REVIEW: MINOR POETS: VOLUME 1 – EDITED BY JOSHUA BENNETT AND JESSE MCCARTHY (PENGUIN CLASSICS)


There is a music in me, the music of a peasant people.

 

From “The Banjo Player,” by Fenton Johnson


Minor Poets: Volume 1 is the first collection in an anthology series meant to highlight lesser known Black poets and establish a broader perspective of writing by Black authors in America. The volume includes excerpts from seven poets writing in the late 19th and early 20th centuries: George Moses Horton, Fenton Johnson, Georgia Douglas Johnson, Henrietta Cordelia Ray, David Wadsworth Cannon, Jr., Anne Spencer, and Angelina Weld Grimke. Despite their technical skill and cultural impact in the Black community, all of these authors remain conspicuously absent from most, if not all, textbooks and anthologies.

Editors Dr. Joshua Bennett and Jesse McCarthy curate the volume with a goal to “amplify, and echo, the voices of a multitude of black poets who have been undertheorized or altogether ignored…as authors…as teachers, community members, and historical actors…” In so doing, what they offer in Minor Poets: Volume 1 is an essential addition to both individual bookshelves and classroom syllabi. The editors offer keen insight into the project by way of their introduction, as well as a very brief introduction into the significance of each poet at the outset of each section. This format allows for readers to encounter each poet with a basic understanding of their importance, making it an ideal anthology for survey courses and readers working to garner a stronger understanding of Black contributions to American poetry outside the traditional canon.

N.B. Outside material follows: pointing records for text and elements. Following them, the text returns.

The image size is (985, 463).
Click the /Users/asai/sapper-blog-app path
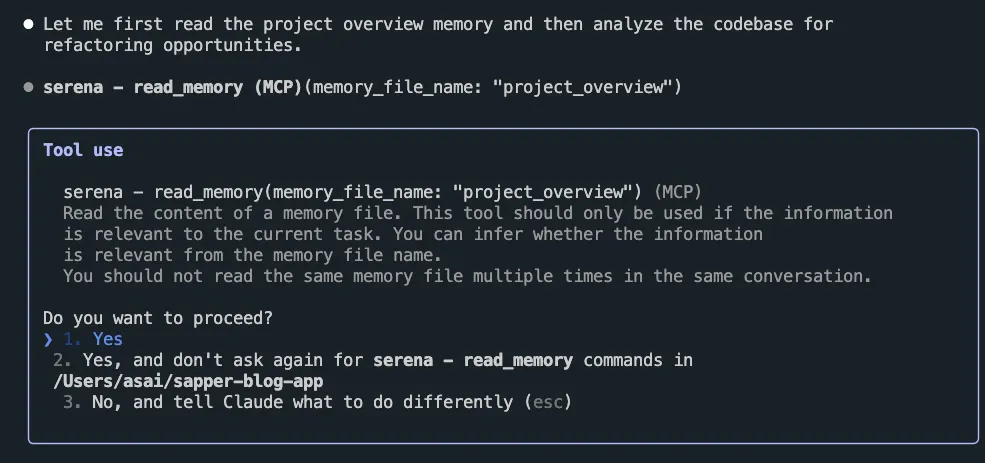[x=188, y=381]
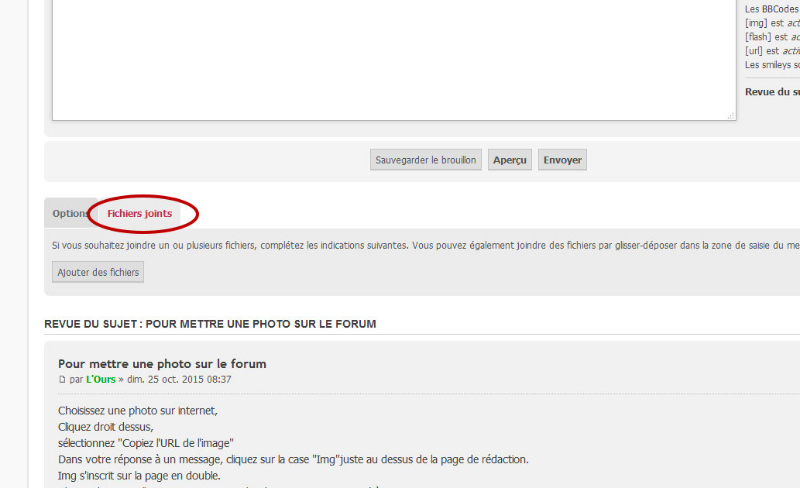Open author L'Ours profile link

pyautogui.click(x=104, y=380)
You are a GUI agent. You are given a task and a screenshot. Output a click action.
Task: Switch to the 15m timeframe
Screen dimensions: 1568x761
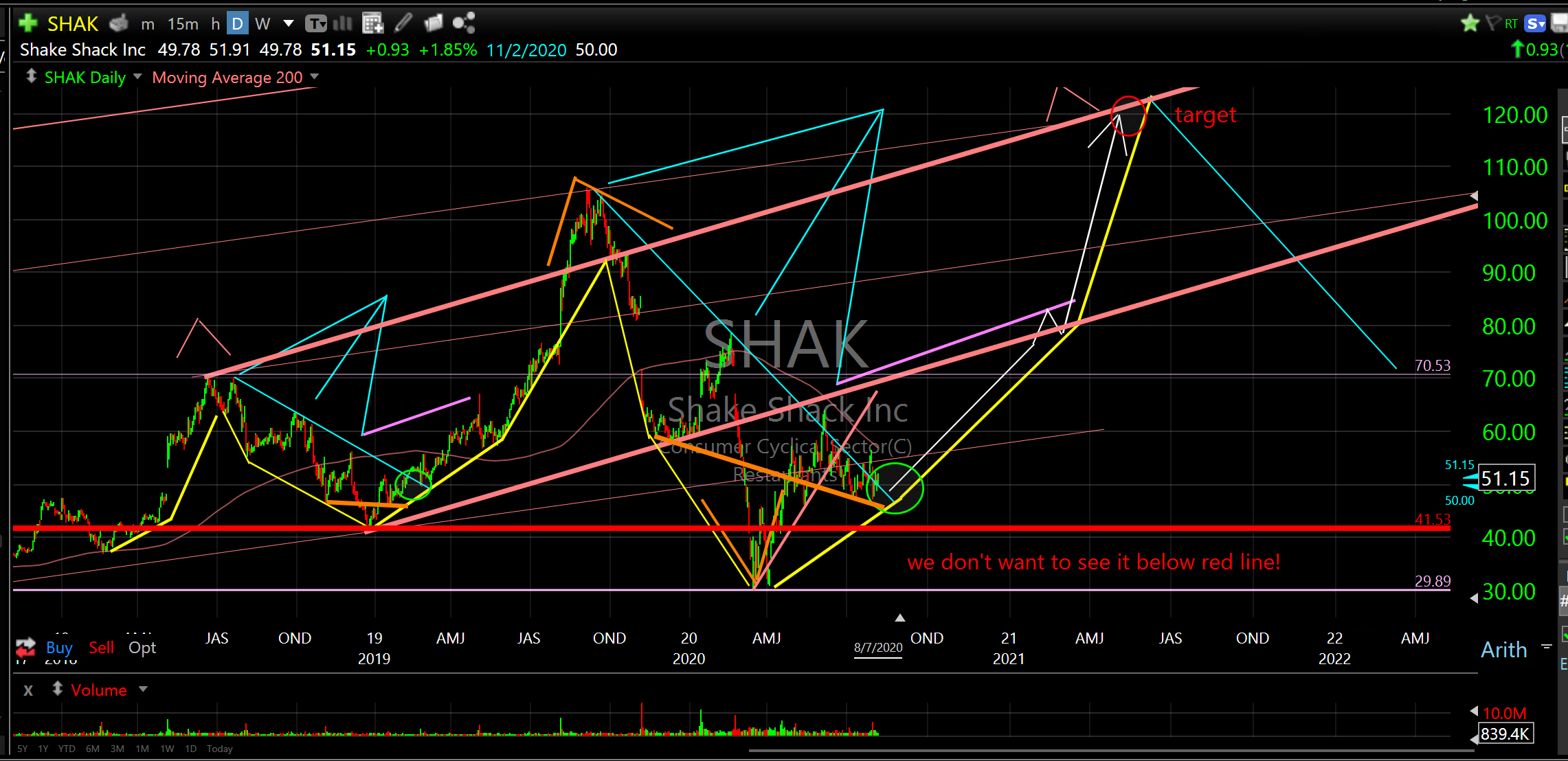pos(183,24)
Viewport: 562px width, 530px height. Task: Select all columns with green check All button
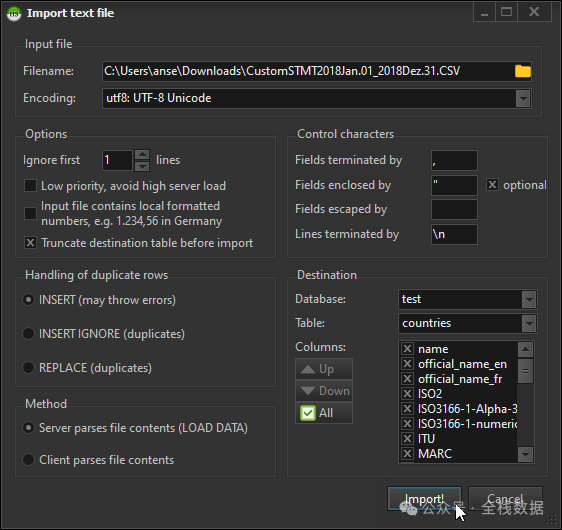(x=324, y=413)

The anthology opens with a section dedicated to George Moses Horton, known by contemporaries as the “black bard of North Carolina.” Horton is arguably one of the most prolific American poets of his time, a feat made all the more remarkable because Horton began composing poems long before he learned to write. He is credited with being the first Black author published in America, the first enslaved person published in America, and the first author to use poetry as a means to protest slavery, among other accomplishments. In “On Liberty and Slavery,” Horton employs common verse to argue that freedom is a God-given right:

 

Oh, Liberty! thou golden prize,

So often sought by blood—

We crave they sacred run to rise,

The gift of nature’s God!

 

Horton’s use of poetry as a means to challenge the institution of slavery is foundational to the long history of Black authors who use writing to protest systemic injustices. During his lifetime, though, Horton was most celebrated for his verses on love, which he sold at the market years before he published his first book.

The importance and vitality of each poet included in Minor Notes: Volume 1 cannot be understated. Fenton Johnson, for example, is credited with being the first American poet to conceive of prose poetry that reflects a relationship between the sentence and the paragraph. Poems like “The Banjo Player” and “The Scarlet Woman,” for example, preempt explorations of the prose poem in contemporary writing by more than half a century. He was a seminal figure in the Harlem Renaissance, one of the earliest contributions to Poetry magazine, and a successful writer across genres. The editors feature authors like Fenton Johnson and his contemporary, Georgia Douglas Johnson, as part of their effort to “recuperate…those who were exceedingly well known in their time and since seem to have fallen out of the popular consciousness.”

Another poet in the anthology, Angelina Weld Grimke, is presented as a minor poet in large part because her contributions were largely ignored “until black feminist critics and poets began rediscovering her in the early 1980s” in part because Grimke expressed lesbian desire in her work, and because she chose to keep much of her writing private during her lifetime. In “Brown Girl,” Grimke tenderly writes, 

Your eyes spill sunlight

Over the dusk.

Close your eyes,

I hear nothing but the beating of my heart.

The editors suggest that “it may be that the generation that can embrace Grimke and her work is only just now emerging,” alluding to an ever expanding community of Black queer artists and theorists. Centering her work within the anthology offers an opportunity to more fully develop a legacy of Black queer poetry and introduce readers to yet another voice decades ahead of her time.

Minor Poets: Volume 1 is a carefully curated anthology that presents key figures in Black poetics who deserve a place in conversations around American poetry. This is a must read for scholars and lay readers alike.